** Opening DATA EXTRACTS block **
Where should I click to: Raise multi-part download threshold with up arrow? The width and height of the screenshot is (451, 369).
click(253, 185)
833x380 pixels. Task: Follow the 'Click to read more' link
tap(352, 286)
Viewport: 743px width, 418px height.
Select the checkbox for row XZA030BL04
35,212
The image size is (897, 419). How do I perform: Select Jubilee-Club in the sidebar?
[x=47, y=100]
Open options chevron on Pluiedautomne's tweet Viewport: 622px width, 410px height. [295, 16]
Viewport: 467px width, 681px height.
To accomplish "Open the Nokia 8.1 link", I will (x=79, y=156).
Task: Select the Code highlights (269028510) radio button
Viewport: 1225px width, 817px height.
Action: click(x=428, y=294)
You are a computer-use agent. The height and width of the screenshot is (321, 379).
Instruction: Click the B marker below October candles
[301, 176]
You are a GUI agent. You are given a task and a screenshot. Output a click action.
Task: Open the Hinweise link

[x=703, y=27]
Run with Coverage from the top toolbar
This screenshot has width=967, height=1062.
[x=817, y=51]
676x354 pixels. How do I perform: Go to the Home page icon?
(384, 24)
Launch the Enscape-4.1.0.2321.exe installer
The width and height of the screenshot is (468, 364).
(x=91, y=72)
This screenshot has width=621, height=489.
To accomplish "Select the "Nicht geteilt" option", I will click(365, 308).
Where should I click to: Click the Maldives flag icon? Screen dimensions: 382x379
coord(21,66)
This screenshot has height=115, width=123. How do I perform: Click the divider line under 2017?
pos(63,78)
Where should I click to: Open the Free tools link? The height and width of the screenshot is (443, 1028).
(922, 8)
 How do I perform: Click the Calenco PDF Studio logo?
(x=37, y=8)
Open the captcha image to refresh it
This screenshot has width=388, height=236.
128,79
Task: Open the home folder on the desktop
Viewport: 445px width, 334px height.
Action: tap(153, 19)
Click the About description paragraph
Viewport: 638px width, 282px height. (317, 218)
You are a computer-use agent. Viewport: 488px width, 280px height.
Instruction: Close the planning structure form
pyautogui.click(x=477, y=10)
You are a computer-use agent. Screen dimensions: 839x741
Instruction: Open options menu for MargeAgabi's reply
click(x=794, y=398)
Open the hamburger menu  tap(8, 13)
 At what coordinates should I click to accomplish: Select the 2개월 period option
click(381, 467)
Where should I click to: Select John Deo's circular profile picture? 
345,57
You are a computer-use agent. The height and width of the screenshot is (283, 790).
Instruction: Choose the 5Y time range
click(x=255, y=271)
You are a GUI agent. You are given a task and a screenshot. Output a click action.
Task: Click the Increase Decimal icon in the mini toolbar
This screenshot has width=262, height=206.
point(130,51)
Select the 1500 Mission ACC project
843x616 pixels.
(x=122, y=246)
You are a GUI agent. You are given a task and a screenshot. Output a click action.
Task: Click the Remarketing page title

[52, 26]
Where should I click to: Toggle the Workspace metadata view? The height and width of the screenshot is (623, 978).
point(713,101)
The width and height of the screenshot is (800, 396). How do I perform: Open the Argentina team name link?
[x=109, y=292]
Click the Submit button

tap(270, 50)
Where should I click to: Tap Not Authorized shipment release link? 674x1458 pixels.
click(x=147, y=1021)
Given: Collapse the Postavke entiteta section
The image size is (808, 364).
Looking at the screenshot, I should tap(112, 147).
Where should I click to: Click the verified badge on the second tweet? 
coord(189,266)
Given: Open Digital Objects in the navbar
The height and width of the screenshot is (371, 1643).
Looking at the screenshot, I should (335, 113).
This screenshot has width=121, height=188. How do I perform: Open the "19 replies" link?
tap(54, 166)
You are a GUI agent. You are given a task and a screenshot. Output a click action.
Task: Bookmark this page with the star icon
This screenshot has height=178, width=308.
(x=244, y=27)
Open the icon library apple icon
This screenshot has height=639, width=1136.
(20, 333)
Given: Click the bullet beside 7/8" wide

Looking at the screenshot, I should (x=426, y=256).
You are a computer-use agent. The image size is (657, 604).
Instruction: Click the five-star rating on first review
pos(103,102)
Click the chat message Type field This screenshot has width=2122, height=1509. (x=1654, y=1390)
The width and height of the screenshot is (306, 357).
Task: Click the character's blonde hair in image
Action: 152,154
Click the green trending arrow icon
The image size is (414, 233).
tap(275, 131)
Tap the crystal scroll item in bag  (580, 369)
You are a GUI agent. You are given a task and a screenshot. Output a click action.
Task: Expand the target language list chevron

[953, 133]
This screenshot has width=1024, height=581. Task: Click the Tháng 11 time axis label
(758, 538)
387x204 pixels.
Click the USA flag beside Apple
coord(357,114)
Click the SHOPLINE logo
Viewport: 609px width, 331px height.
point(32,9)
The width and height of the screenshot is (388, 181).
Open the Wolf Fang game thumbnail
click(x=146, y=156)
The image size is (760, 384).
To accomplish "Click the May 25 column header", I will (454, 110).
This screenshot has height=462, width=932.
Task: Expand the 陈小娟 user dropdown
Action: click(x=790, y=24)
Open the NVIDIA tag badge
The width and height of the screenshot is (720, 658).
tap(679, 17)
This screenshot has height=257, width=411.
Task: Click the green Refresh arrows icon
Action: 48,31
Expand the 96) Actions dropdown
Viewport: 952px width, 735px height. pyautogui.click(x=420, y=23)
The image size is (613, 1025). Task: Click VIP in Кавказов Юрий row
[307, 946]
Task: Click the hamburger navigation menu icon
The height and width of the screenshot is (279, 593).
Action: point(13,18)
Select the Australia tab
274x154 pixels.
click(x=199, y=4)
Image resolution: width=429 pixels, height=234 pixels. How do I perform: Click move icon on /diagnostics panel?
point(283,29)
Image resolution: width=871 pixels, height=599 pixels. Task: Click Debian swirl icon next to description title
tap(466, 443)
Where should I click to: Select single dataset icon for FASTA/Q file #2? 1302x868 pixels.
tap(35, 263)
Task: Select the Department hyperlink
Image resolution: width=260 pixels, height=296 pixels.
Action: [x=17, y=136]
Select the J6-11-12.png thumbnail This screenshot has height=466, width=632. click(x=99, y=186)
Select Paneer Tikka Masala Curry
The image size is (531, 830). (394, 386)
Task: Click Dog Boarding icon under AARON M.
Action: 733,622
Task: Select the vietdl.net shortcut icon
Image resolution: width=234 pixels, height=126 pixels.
** Closing DATA EXTRACTS block **
YOUR TASK: The data given before this task must be transcribed exactly and in full.

SOLUTION TO THIS PROBLEM:
Where should I click to: Raise multi-part download threshold with up arrow? The width and height of the screenshot is (451, 369).
click(253, 185)
833x380 pixels. Task: Follow the 'Click to read more' link
tap(352, 286)
Viewport: 743px width, 418px height.
Select the checkbox for row XZA030BL04
35,212
The image size is (897, 419). How do I perform: Select Jubilee-Club in the sidebar?
[x=47, y=100]
Open options chevron on Pluiedautomne's tweet Viewport: 622px width, 410px height. [295, 16]
Viewport: 467px width, 681px height.
To accomplish "Open the Nokia 8.1 link", I will (x=79, y=156).
Task: Select the Code highlights (269028510) radio button
Viewport: 1225px width, 817px height.
Action: click(x=428, y=294)
You are a computer-use agent. The height and width of the screenshot is (321, 379).
Instruction: Click the B marker below October candles
[301, 176]
You are a GUI agent. You are given a task and a screenshot. Output a click action.
Task: Open the Hinweise link

[x=703, y=27]
Run with Coverage from the top toolbar
This screenshot has width=967, height=1062.
[x=817, y=51]
676x354 pixels. How do I perform: Go to the Home page icon?
(384, 24)
Launch the Enscape-4.1.0.2321.exe installer
The width and height of the screenshot is (468, 364).
(x=91, y=72)
This screenshot has width=621, height=489.
To accomplish "Select the "Nicht geteilt" option", I will click(365, 308).
Where should I click to: Click the Maldives flag icon? Screen dimensions: 382x379
coord(21,66)
This screenshot has height=115, width=123. How do I perform: Click the divider line under 2017?
pos(63,78)
Where should I click to: Open the Free tools link? The height and width of the screenshot is (443, 1028).
(922, 8)
 How do I perform: Click the Calenco PDF Studio logo?
(x=37, y=8)
Open the captcha image to refresh it
This screenshot has width=388, height=236.
128,79
Task: Open the home folder on the desktop
Viewport: 445px width, 334px height.
Action: tap(153, 19)
Click the About description paragraph
Viewport: 638px width, 282px height. (317, 218)
You are a computer-use agent. Viewport: 488px width, 280px height.
Instruction: Close the planning structure form
pyautogui.click(x=477, y=10)
You are a computer-use agent. Screen dimensions: 839x741
Instruction: Open options menu for MargeAgabi's reply
click(x=794, y=398)
Open the hamburger menu  tap(8, 13)
 At what coordinates should I click to accomplish: Select the 2개월 period option
click(381, 467)
Where should I click to: Select John Deo's circular profile picture? 
345,57
You are a computer-use agent. The height and width of the screenshot is (283, 790).
Instruction: Choose the 5Y time range
click(x=255, y=271)
You are a GUI agent. You are given a task and a screenshot. Output a click action.
Task: Click the Increase Decimal icon in the mini toolbar
This screenshot has width=262, height=206.
point(130,51)
Select the 1500 Mission ACC project
843x616 pixels.
(x=122, y=246)
You are a GUI agent. You are given a task and a screenshot. Output a click action.
Task: Click the Remarketing page title

[52, 26]
Where should I click to: Toggle the Workspace metadata view? The height and width of the screenshot is (623, 978).
point(713,101)
The width and height of the screenshot is (800, 396). How do I perform: Open the Argentina team name link?
[x=109, y=292]
Click the Submit button

tap(270, 50)
Where should I click to: Tap Not Authorized shipment release link? 674x1458 pixels.
click(x=147, y=1021)
Given: Collapse the Postavke entiteta section
The image size is (808, 364).
Looking at the screenshot, I should tap(112, 147).
Where should I click to: Click the verified badge on the second tweet? 
coord(189,266)
Given: Open Digital Objects in the navbar
The height and width of the screenshot is (371, 1643).
Looking at the screenshot, I should (335, 113).
This screenshot has width=121, height=188. How do I perform: Open the "19 replies" link?
tap(54, 166)
You are a GUI agent. You are given a task and a screenshot. Output a click action.
Task: Bookmark this page with the star icon
This screenshot has height=178, width=308.
(x=244, y=27)
Open the icon library apple icon
This screenshot has height=639, width=1136.
(20, 333)
Given: Click the bullet beside 7/8" wide

Looking at the screenshot, I should (x=426, y=256).
You are a computer-use agent. The image size is (657, 604).
Instruction: Click the five-star rating on first review
pos(103,102)
Click the chat message Type field This screenshot has width=2122, height=1509. (x=1654, y=1390)
The width and height of the screenshot is (306, 357).
Task: Click the character's blonde hair in image
Action: 152,154
Click the green trending arrow icon
The image size is (414, 233).
tap(275, 131)
Tap the crystal scroll item in bag  (580, 369)
You are a GUI agent. You are given a task and a screenshot. Output a click action.
Task: Expand the target language list chevron

[953, 133]
This screenshot has width=1024, height=581. Task: Click the Tháng 11 time axis label
(758, 538)
387x204 pixels.
Click the USA flag beside Apple
coord(357,114)
Click the SHOPLINE logo
Viewport: 609px width, 331px height.
point(32,9)
The width and height of the screenshot is (388, 181).
Open the Wolf Fang game thumbnail
click(x=146, y=156)
The image size is (760, 384).
To accomplish "Click the May 25 column header", I will (454, 110).
This screenshot has height=462, width=932.
Task: Expand the 陈小娟 user dropdown
Action: click(x=790, y=24)
Open the NVIDIA tag badge
The width and height of the screenshot is (720, 658).
tap(679, 17)
This screenshot has height=257, width=411.
Task: Click the green Refresh arrows icon
Action: 48,31
Expand the 96) Actions dropdown
Viewport: 952px width, 735px height. pyautogui.click(x=420, y=23)
The image size is (613, 1025). Task: Click VIP in Кавказов Юрий row
[307, 946]
Task: Click the hamburger navigation menu icon
The height and width of the screenshot is (279, 593).
Action: point(13,18)
Select the Australia tab
274x154 pixels.
click(x=199, y=4)
Image resolution: width=429 pixels, height=234 pixels. How do I perform: Click move icon on /diagnostics panel?
point(283,29)
Image resolution: width=871 pixels, height=599 pixels. Task: Click Debian swirl icon next to description title
tap(466, 443)
Where should I click to: Select single dataset icon for FASTA/Q file #2? 1302x868 pixels.
tap(35, 263)
Task: Select the Department hyperlink
Image resolution: width=260 pixels, height=296 pixels.
Action: [x=17, y=136]
Select the J6-11-12.png thumbnail This screenshot has height=466, width=632. click(x=99, y=186)
Select Paneer Tikka Masala Curry
The image size is (531, 830). (394, 386)
Task: Click Dog Boarding icon under AARON M.
Action: 733,622
Task: Select the vietdl.net shortcut icon
Image resolution: width=234 pixels, height=126 pixels.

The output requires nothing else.